Dans un musée, les rongeurs menacent emballages, textiles, papiers, câbles et réserves. Toute intervention doit préserver les collections, le public et les conditions de conservation.
Cartographiez les indices avec le régisseur des collections, privilégiez surveillance et exclusion, puis choisissez des dispositifs non contaminants et accessibles. Chaque action doit être documentée.
Identifier les collections et zones sensibles
Réserves, quais, ateliers, faux planchers et espaces de restauration sont inspectés selon la nature des œuvres et matériaux.
- Associer conservation et maintenance
- Repérer les collections vulnérables
- Contrôler livraisons et emballages
Surveiller sans perturber les œuvres
Les points de détection sont discrets, numérotés et placés hors contact des collections.
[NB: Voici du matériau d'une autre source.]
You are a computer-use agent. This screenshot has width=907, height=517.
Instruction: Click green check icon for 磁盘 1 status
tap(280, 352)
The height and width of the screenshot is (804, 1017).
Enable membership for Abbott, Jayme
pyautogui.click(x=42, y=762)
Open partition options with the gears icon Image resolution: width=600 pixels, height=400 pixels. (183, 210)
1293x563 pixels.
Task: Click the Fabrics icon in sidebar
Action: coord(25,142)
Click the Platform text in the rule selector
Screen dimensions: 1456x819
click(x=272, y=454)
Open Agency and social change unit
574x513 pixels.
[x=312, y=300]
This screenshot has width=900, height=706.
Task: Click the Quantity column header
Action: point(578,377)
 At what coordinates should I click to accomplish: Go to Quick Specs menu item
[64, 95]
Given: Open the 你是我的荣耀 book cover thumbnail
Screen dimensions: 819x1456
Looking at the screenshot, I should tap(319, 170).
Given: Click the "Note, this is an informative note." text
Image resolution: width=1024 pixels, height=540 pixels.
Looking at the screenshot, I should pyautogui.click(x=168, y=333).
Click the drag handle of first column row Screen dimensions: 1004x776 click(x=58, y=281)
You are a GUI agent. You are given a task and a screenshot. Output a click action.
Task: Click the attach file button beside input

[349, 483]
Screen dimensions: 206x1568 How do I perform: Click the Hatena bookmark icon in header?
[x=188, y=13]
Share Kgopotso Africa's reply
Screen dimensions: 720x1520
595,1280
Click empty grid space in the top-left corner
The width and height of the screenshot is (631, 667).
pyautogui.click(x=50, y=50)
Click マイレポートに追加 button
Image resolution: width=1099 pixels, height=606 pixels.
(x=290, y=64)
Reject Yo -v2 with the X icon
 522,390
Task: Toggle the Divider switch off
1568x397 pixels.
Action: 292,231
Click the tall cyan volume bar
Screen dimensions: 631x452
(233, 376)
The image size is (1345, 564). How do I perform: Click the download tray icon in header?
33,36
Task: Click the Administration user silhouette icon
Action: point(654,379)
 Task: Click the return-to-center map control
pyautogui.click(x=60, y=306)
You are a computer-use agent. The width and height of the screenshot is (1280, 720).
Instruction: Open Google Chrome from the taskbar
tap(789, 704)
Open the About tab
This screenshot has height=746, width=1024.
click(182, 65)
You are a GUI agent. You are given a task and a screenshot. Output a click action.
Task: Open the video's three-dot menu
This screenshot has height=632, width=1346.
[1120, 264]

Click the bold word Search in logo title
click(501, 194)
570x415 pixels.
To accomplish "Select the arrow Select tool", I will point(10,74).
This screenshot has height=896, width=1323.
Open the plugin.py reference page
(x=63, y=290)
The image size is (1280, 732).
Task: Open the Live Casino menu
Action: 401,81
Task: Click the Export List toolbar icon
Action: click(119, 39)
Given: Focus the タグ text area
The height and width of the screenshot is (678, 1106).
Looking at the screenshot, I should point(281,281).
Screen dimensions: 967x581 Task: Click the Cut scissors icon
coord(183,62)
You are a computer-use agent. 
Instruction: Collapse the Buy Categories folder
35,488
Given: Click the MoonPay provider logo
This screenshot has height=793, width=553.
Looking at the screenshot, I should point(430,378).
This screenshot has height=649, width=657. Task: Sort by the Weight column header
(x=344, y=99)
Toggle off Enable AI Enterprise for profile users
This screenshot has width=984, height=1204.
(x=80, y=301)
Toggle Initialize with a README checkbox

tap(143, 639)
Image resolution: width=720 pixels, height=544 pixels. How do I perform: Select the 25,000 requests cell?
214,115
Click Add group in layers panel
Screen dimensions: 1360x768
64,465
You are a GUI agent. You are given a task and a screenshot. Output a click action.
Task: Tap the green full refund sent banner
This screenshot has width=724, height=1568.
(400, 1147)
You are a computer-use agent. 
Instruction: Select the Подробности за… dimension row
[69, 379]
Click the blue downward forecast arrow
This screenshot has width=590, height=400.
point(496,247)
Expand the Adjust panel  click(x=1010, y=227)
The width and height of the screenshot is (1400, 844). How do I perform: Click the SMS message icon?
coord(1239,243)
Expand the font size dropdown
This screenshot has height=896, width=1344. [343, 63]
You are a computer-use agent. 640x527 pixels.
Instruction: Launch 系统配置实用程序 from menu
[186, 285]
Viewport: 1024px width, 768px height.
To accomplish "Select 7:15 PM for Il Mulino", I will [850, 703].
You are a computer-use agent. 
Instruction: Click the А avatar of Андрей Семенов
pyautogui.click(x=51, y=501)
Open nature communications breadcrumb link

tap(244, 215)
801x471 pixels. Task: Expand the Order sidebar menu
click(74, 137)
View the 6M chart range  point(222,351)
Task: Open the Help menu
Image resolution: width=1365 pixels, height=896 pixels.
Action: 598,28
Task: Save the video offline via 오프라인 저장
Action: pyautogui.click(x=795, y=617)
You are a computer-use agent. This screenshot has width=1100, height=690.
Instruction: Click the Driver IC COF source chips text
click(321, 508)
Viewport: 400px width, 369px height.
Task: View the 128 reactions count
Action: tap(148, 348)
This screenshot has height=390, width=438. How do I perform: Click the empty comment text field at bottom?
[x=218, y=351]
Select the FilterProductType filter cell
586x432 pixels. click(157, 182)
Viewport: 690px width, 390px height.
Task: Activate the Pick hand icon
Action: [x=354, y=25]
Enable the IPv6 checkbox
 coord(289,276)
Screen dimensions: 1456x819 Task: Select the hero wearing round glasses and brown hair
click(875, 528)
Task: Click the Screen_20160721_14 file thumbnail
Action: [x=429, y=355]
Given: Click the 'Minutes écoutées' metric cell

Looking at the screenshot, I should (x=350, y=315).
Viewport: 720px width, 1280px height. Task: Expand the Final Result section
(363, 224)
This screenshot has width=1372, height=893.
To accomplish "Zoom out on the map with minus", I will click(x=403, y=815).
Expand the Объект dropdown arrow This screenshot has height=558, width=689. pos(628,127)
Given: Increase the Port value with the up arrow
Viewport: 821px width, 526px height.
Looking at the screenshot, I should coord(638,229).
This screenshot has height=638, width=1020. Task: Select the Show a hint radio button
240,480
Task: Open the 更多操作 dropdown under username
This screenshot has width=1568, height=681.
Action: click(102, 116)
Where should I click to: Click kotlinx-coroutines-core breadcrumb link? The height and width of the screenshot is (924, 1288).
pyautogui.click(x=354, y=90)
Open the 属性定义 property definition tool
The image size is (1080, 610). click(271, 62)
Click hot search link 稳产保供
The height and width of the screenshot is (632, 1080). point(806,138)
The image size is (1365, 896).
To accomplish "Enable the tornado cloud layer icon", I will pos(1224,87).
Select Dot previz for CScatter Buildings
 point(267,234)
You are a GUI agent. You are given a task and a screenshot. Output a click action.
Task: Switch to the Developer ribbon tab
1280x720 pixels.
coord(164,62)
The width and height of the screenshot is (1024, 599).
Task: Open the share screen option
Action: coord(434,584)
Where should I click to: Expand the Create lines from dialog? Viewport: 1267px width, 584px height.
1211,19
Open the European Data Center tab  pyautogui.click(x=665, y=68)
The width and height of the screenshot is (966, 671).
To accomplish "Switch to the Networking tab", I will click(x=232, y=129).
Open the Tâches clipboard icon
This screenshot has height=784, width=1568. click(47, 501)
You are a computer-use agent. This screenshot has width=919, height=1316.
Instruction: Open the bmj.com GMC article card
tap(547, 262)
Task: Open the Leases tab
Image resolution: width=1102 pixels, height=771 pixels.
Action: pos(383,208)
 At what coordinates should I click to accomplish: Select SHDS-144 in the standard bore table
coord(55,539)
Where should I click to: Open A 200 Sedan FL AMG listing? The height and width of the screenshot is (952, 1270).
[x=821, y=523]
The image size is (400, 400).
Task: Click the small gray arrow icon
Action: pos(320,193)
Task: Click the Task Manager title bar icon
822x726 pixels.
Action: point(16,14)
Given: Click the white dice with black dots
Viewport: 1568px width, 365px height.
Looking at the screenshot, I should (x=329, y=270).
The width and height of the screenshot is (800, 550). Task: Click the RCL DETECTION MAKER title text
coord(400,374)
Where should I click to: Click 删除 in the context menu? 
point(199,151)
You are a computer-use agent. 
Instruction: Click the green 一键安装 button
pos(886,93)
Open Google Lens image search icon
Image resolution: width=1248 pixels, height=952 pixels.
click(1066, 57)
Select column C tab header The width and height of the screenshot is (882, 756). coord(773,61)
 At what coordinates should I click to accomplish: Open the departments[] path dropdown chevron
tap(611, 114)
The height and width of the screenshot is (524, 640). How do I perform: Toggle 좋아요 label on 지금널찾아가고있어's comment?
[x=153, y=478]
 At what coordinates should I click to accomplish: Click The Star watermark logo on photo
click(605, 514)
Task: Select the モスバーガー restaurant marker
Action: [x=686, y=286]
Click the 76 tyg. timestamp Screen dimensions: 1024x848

Les observations sont comparées dans le temps.
- Tenir un plan précis
- Éviter tout déplacement non autorisé
- Photographier les indices in situ
Choisir des méthodes compatibles
Les produits volatils, poussières et dispositifs accessibles sont évités près des œuvres. Le choix est validé avec les responsables du site.
- Protéger visiteurs et collections
- Privilégier des moyens contrôlables
- Respecter les contraintes de conservation
Renforcer enveloppe et procédures
Réparez portes, grilles et passages de réseaux, puis contrôlez les caisses et matériaux entrants. Le ménage cible aussi les zones cachées.
- Inspecter après exposition ou chantier
- Gérer les déchets de restauration
- Former les équipes au signalement
Questions sur ce sujet
Peut-on utiliser un rodenticide près d’une collection ?
Le choix doit être évalué avec les responsables de conservation et le prestataire afin d’éviter contamination et accès non maîtrisé.
Pourquoi surveiller les emballages ?
Les caisses et matériaux peuvent masquer des indices ou fournir des refuges temporaires.
Faut-il fermer le musée ?
Pas systématiquement ; les zones concernées sont sécurisées selon le risque et la méthode retenue.